Newcomers to the global warming debate are often surprised to notice that passions are running high, which has an adverse impact on both form and substance of scientific intercourse. In this respect the accusations and the subsequent process against Bjorn Lomborg represented an absolute low. Fortunately, he was completely vindicated afterwards on appeal. The arguments which were advanced in the second ruling were the spitting image of those which had already been developed by an international group of scientists, who were all experts in the field of scientific integrity, with the Netherlands' Arthur Rörsch, as lead author. Recently Rörsch has embarked on a new project, exposing infractions of good scientific practice which he encountered when joining the global warming debate.
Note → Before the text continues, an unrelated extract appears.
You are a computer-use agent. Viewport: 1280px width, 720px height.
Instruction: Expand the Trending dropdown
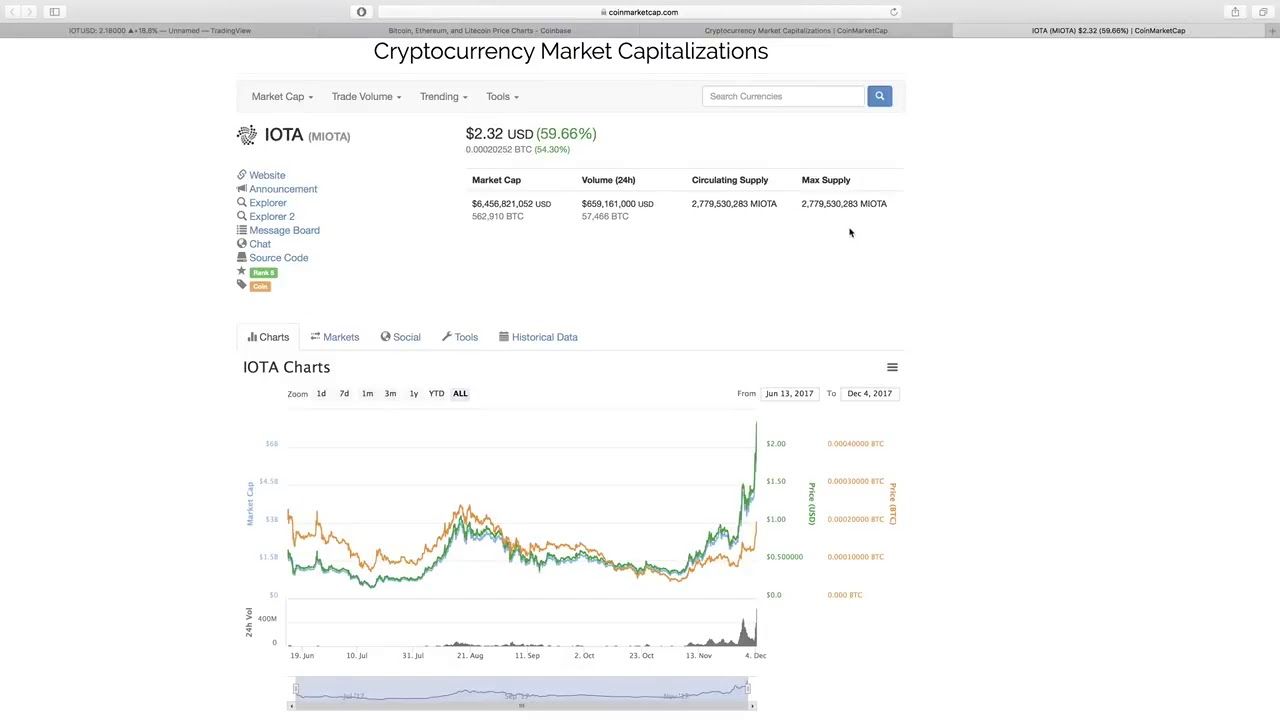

They include a wide variety of scientific misconduct, including: intimidation and expulsion of sceptical scientists; deriding and ostracizing opponents; other sorts of ad hominem attacks; the invocation of consensus, while ignoring opposing views, even those which have been published in the peer-reviewed literature; dismissing the right and/or competence of scientists of neighbouring scientific disciplines to participate in the climate debate, especially if they hold opposing views and refusal to enter into scientific debate to sort out differences; accusing opposing scientists of representing commercial interests, such as those of the oil and coal industry; manipulation of data and spin-doctoring of 'scientific' reports; attribution of extreme weather events to man-made global warming; the use of models as evidence, etc. All these infractions will be well documented in the report.



Undoubtedly this new report will trigger a new wave of man-made global warming ... this time warming of the global debate.